Black residents are four to five times more likely to be stopped by police than whites, says Ensemble Montréal
Ensemble Montréal has called for the use of body cameras to prevent racial profiling by the Montreal police.
The municipal political party, which is a coalition of elected municipal representatives and community groups, will table the motion at the Montreal council’s Feb. 24 session, according to a news release from Ville de Montréal - Opposition officielle à l'Hôtel de Ville de Montréal.
The party, which sits in opposition, argued that despite the opportunity to do so last year following the completion of the pilot project, the administration of Mayor Valérie Plante had refused to deploy body cams among the Service de Police de la Ville de Montréal (SPVM).

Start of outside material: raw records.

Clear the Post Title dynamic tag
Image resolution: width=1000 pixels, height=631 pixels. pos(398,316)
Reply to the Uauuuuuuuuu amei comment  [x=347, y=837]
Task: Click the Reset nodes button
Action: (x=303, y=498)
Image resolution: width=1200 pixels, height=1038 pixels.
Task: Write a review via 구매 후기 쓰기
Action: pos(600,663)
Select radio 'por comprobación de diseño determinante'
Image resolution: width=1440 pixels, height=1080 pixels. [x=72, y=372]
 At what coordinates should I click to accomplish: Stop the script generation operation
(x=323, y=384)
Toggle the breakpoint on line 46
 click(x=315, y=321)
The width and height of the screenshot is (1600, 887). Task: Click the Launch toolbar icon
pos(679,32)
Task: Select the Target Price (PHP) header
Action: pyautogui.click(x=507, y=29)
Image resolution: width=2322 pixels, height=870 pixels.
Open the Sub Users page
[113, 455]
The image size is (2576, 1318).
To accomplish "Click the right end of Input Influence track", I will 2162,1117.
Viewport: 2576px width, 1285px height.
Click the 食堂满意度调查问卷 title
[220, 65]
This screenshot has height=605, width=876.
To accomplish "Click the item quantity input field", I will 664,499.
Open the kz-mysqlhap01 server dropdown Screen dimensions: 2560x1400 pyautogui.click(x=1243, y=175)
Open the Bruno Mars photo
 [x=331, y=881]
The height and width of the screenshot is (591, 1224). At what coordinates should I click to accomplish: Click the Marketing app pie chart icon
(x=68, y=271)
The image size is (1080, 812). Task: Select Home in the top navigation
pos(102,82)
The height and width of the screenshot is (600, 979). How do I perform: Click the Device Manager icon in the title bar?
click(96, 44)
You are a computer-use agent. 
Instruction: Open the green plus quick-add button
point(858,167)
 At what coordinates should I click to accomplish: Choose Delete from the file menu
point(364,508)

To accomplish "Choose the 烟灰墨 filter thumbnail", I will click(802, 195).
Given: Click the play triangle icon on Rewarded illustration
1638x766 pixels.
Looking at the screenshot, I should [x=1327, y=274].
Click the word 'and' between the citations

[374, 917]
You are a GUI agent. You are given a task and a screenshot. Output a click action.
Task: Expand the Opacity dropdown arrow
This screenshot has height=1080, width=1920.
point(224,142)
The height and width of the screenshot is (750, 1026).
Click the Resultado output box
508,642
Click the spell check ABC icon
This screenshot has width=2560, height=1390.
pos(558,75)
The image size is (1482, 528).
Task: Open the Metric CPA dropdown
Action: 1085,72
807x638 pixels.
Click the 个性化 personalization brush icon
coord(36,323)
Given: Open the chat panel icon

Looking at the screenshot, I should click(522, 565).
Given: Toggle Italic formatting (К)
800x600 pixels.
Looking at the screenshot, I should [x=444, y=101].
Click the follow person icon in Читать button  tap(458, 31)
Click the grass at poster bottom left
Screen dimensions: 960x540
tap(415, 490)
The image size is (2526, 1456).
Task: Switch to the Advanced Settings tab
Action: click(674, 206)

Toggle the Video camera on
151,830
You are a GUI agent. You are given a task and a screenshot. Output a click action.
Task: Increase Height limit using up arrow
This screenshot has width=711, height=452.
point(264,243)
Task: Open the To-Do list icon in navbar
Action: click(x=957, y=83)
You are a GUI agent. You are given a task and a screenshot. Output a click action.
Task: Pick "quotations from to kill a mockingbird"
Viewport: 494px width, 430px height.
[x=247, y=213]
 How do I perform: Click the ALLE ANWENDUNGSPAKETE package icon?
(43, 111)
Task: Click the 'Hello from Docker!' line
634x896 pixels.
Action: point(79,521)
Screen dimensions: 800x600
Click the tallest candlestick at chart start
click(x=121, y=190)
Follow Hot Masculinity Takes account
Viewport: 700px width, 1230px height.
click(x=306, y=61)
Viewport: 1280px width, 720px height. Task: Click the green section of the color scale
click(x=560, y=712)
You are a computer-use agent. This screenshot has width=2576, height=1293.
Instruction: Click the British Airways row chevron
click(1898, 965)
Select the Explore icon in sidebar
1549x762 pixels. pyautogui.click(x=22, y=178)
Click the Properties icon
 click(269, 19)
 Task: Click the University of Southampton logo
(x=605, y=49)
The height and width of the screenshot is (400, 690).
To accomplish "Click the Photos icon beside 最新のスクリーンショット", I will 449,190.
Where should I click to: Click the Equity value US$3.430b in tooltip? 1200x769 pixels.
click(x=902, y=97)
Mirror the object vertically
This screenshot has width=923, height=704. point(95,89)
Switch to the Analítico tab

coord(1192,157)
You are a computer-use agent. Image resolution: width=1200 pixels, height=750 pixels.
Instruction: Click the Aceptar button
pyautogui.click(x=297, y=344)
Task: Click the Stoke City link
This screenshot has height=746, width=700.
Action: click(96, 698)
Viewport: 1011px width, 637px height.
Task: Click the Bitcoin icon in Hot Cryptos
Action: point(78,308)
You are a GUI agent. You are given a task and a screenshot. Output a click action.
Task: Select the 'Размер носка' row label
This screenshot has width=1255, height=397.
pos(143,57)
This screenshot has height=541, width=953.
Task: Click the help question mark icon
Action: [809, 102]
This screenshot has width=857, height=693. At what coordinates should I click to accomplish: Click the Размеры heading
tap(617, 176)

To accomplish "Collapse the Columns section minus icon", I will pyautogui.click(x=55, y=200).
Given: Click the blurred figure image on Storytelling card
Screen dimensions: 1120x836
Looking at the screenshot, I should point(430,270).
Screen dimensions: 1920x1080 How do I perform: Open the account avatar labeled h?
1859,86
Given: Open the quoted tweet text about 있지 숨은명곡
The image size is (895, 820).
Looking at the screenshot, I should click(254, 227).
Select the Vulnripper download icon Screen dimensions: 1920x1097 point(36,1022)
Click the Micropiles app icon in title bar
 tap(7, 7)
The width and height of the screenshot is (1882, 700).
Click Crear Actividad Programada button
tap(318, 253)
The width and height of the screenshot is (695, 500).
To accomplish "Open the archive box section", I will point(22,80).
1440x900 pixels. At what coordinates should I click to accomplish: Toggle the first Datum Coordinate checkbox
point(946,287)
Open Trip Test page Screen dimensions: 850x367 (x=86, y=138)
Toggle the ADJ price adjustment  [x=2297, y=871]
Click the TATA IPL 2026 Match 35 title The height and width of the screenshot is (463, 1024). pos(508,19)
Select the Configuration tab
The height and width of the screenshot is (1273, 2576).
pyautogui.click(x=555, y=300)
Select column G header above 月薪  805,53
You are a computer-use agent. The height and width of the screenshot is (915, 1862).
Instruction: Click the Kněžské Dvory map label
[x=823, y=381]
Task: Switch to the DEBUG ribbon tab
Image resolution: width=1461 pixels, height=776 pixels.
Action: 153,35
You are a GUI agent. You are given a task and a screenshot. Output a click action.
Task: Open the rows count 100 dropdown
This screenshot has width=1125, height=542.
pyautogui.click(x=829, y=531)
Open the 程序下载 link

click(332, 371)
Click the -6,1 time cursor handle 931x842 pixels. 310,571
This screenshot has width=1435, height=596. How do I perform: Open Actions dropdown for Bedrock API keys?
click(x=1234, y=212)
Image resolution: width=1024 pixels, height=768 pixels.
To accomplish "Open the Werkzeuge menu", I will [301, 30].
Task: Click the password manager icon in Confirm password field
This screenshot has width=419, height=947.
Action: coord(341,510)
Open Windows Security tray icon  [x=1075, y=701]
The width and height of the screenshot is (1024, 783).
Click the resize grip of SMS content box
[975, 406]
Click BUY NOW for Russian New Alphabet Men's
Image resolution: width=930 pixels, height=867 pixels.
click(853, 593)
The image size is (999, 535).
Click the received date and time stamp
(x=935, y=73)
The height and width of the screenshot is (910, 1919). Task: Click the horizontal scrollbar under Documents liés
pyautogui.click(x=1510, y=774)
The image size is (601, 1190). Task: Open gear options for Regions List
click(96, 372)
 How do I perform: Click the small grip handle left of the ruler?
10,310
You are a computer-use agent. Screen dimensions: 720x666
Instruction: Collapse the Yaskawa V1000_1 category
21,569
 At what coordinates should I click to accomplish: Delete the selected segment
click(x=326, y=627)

Racial profiling has worsened over the past year, Abdelhaq Sari, Ensemble Montréal spokesperson for public safety, said in the party’s statement. “Last October, a report on police stop-and-checks revealed that indigenous and black people are between four and five times more likely than whites to be stopped by SPVM officers,” he said. “As for people of Arab origin, they are on average twice as likely to be stopped as a white person.”
Independent Councillor Marvin Rotrand said that despite the SPVM’s declared intentions to combat racial profiling, few concrete steps have been taken, which the SPVM has blamed on the costs being too high.
“According to the SPVM, it would cost $17.4 million to implement the technology, and $24 million per year in staff and management costs,” said Rotrand in the news release. “These costs are excessive and reflect neither reality nor the many technologies on the market. For example, they chose the most expensive technology for video data storage, while other cities are doing it for much less with other technologies.”
Rotrand argued that the deployment of body cams has proven valuable to other cities, since it “provides an additional tool to complement officers’ event reports, facilitates evidence sharing with Crown prosecutors, improves public perception of the role of police, and decreases vexatious and unfounded complaints against police officers.”
The Center for Research-Action on Race Relations (CRARR) has backed the planned motion, which it says will suitably mark Black History Month in February. Describing body cams as “a win-win solution” for both residents and police, CRARR spokesperson Alain Babineau said that it was time to “put the subject of body cams back on the table,” especially since “the technology has greatly evolved” since the SPVM’s one-year portable cameras pilot project ended in April 2017.
The Muslim Association of Montréal-North also supported the motion. According to Abdelaziz Rzik, vice-president and founding member of the association who also serviced as a member of the Arab communities’ SPVM oversight committee from 2008 to 2018, “[r]eal action is required to enable [the Arab community and the SPVM] to work together: they must deploy these body cameras.”